Meta-analyses indicate 50% of cases of depression are not detected by GPs. It is important to examine patient and GP characteristics associated with misclassification so that systems can be improved to increase accurate detection and optimal management for groups at risk of depression.

Objective.

To examine patient and GP characteristics associated with GP misclassification of depression for patients classified by the Patient Health Questionnaire-9 as depressed.

Methods.

A cross-sectional study within general practices in two states of Australia. GPs completed a one-page paper and pencil survey indicating whether they thought each patient was clinically depressed. Patients completed a computer tablet survey while waiting for their appointment to provide demographic information and indicate depression status.

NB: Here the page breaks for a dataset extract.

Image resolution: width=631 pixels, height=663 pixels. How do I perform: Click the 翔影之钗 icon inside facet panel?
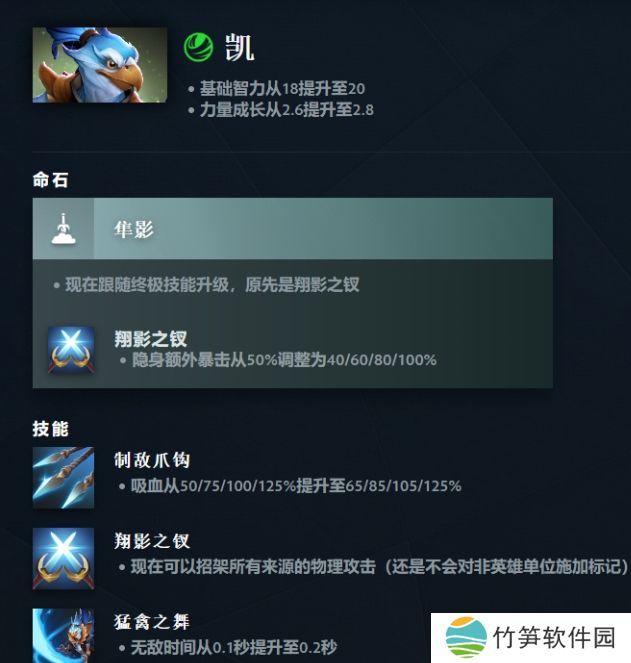click(71, 350)
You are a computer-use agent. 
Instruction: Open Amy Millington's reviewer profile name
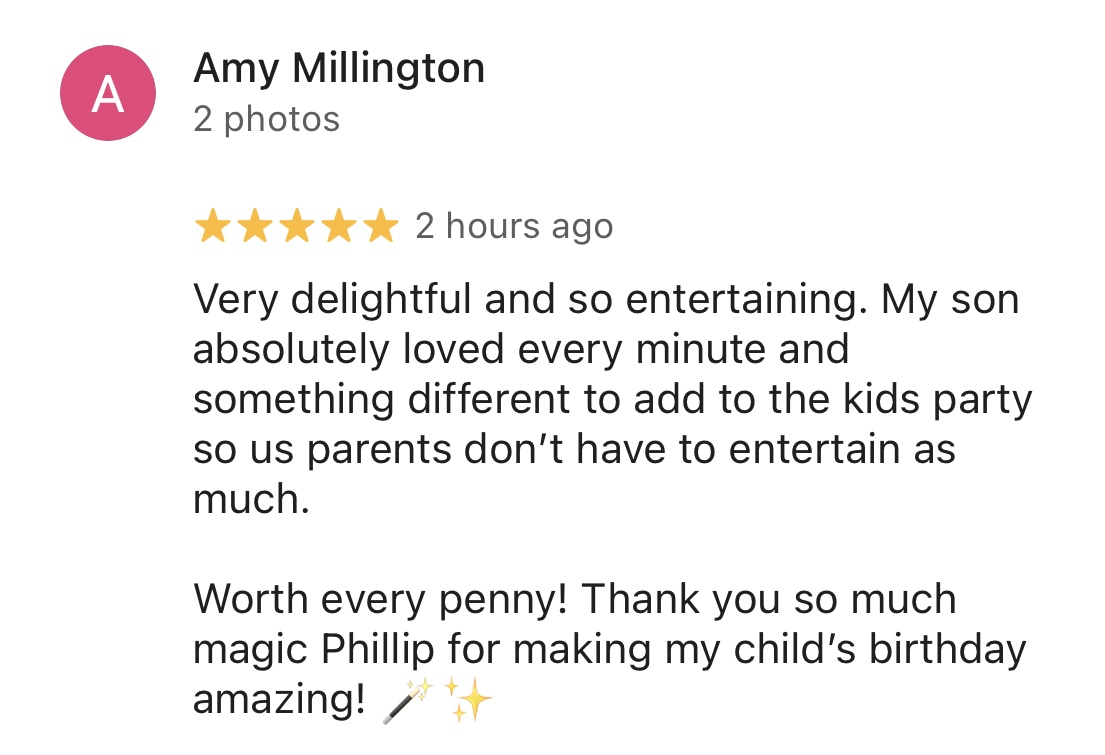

Chi-square analyses were used to determine whether patient and GP characteristics were associated with a false-negative and false-positive result. The probability of misclassification was modelled using Generalized Estimating Equations to account for clustering of patients.

Results.

Fifty GPs from 12 practices participated. GPs completed surveys for 1880 patients. Younger patients aged 25–44, and those with a health care card were less likely to have a false-negative assessment. Patients with 0–3 GP visits in the past 12 months, and those with private health insurance were less likely to have a false-positive assessment. GPs who worked five sessions or fewer per week were more likely to make false-positive assessments.